Differences in baseline levels of RAS biomarkers were compared with generalized linear models with post-hoc adjustment for multiple comparisons. Again, to account for right-skewed data, biomarker levels were log-transformed for analysis. To facilitate intuitive interpretation, we report back-transformed differences and least-squares means (i.e., the geometric mean [gmean]).

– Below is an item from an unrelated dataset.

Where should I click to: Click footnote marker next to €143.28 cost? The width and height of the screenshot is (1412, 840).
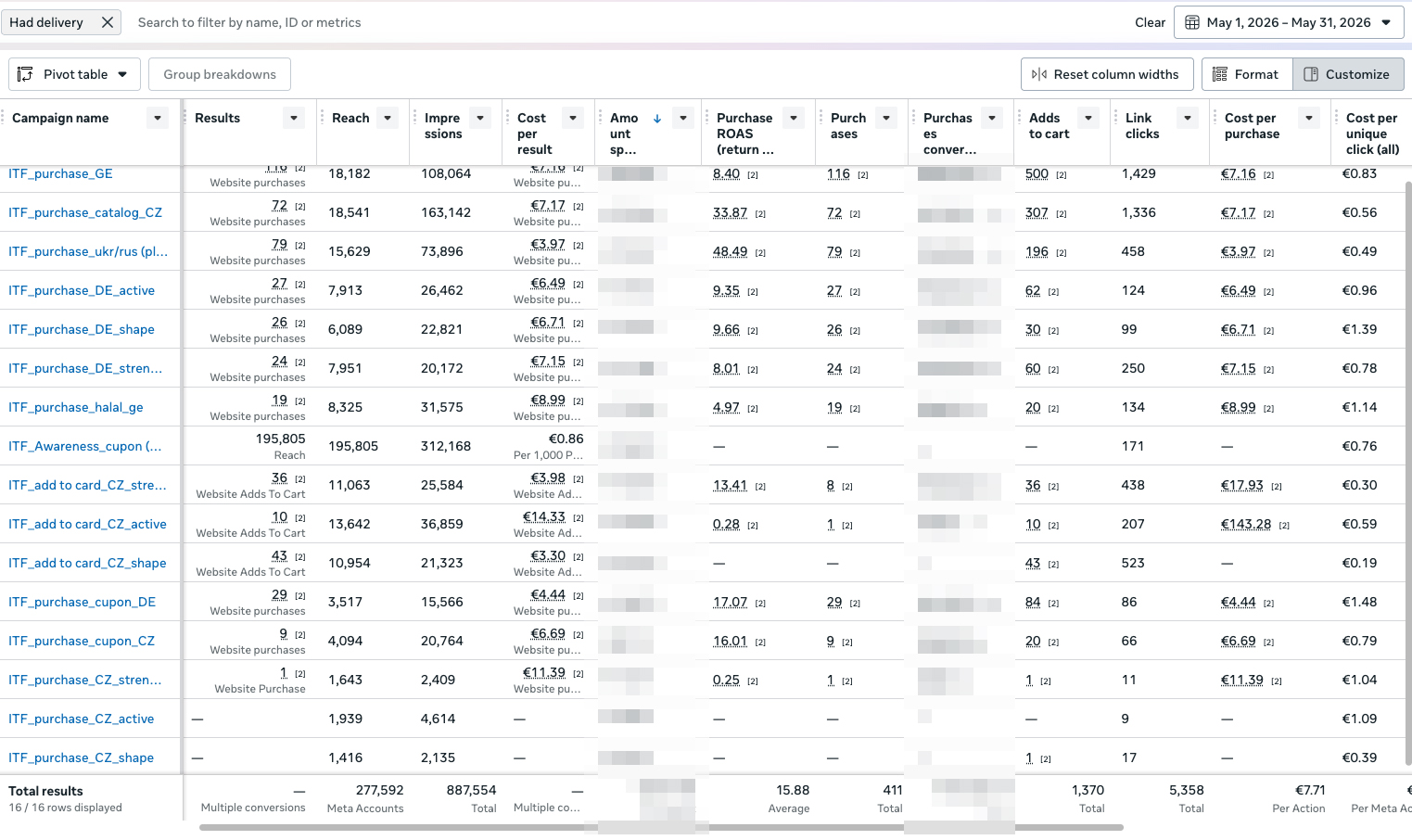pos(1284,526)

We used two sets of multivariable models to account for potential confounding in ACEi/ARB exposure status. The primary analysis models used a parsimonious approach, adjusted for age, sex, baseline APACHE-II score (as a measure of overall illness severity), and baseline NED (as a measure of circulatory failure severity, specifically). These covariates were selected prior to analysis as they were felt to reflect the most important sources of potential confounding. In sensitivity analyses, we also assessed the main outcomes using models that adjusted for the previous covariates as well as baseline MAP, history of chronic kidney disease, chronic hypertension, and factors that had previously been associated with response to angiotensin-II [8, 14,15,16]: baseline albumin, ARDS at baseline, and whether patients were on renal replacement therapy (RRT) at baseline. We used complete case-analysis as the first set of models had no missing data and the second set of models had only one covariate with missing data (albumin), which was missing in less than 5.0% of patients in all three exposure groups. We considered the use of inverse-probability of treatment weighting as an additional method of covariate adjustment, but the sample size was too small to facilitate effective balancing of the weighted population. As such we limit the presented analysis to traditional covariate adjustment.

For the exploratory analysis of ARB dose exposure, the analysis dataset was limited to ARB-exposed and ACEi/ARB-unexposed patients. The unexposed patients were considered to have a losartan-equivalent dose of 0 mg/day.